SUPPLIED MATERIAL Block Start

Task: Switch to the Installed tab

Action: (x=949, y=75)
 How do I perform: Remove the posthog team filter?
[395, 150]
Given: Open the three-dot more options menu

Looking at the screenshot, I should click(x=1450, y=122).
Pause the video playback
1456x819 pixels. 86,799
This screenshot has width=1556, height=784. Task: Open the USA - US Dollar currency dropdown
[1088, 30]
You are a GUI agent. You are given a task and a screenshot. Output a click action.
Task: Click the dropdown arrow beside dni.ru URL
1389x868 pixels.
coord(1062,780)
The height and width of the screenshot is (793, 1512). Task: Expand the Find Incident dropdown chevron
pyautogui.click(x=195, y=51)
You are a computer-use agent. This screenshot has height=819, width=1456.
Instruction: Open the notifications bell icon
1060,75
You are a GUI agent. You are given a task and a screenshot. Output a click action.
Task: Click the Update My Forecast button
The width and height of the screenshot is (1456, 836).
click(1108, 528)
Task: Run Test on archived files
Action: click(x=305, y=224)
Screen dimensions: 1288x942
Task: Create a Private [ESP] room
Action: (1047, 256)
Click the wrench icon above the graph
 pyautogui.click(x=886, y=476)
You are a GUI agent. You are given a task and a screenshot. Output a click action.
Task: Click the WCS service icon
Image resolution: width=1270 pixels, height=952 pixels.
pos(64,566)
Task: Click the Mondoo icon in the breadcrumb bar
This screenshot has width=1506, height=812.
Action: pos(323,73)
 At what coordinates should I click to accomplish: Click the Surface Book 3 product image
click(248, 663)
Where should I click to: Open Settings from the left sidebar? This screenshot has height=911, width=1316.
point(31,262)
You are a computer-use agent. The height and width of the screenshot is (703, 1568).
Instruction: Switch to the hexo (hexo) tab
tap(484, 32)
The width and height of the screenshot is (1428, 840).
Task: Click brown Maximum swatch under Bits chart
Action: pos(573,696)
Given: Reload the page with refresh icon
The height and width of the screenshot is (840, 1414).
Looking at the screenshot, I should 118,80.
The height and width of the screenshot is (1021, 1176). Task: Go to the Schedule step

SUPPLIED MATERIAL Block End

▶ TASK INSTRUCTIONS: Each line of the data is to be written out again exactly.

▶ PROBLEM SOLUTION:
Task: Switch to the Installed tab

Action: (x=949, y=75)
 How do I perform: Remove the posthog team filter?
[395, 150]
Given: Open the three-dot more options menu

Looking at the screenshot, I should click(x=1450, y=122).
Pause the video playback
1456x819 pixels. 86,799
This screenshot has width=1556, height=784. Task: Open the USA - US Dollar currency dropdown
[1088, 30]
You are a GUI agent. You are given a task and a screenshot. Output a click action.
Task: Click the dropdown arrow beside dni.ru URL
1389x868 pixels.
coord(1062,780)
The height and width of the screenshot is (793, 1512). Task: Expand the Find Incident dropdown chevron
pyautogui.click(x=195, y=51)
You are a computer-use agent. This screenshot has height=819, width=1456.
Instruction: Open the notifications bell icon
1060,75
You are a GUI agent. You are given a task and a screenshot. Output a click action.
Task: Click the Update My Forecast button
The width and height of the screenshot is (1456, 836).
click(1108, 528)
Task: Run Test on archived files
Action: click(x=305, y=224)
Screen dimensions: 1288x942
Task: Create a Private [ESP] room
Action: (1047, 256)
Click the wrench icon above the graph
 pyautogui.click(x=886, y=476)
You are a GUI agent. You are given a task and a screenshot. Output a click action.
Task: Click the WCS service icon
Image resolution: width=1270 pixels, height=952 pixels.
pos(64,566)
Task: Click the Mondoo icon in the breadcrumb bar
This screenshot has width=1506, height=812.
Action: pos(323,73)
 At what coordinates should I click to accomplish: Click the Surface Book 3 product image
click(248, 663)
Where should I click to: Open Settings from the left sidebar? This screenshot has height=911, width=1316.
point(31,262)
You are a computer-use agent. The height and width of the screenshot is (703, 1568).
Instruction: Switch to the hexo (hexo) tab
tap(484, 32)
The width and height of the screenshot is (1428, 840).
Task: Click brown Maximum swatch under Bits chart
Action: pos(573,696)
Given: Reload the page with refresh icon
The height and width of the screenshot is (840, 1414).
Looking at the screenshot, I should 118,80.
The height and width of the screenshot is (1021, 1176). Task: Go to the Schedule step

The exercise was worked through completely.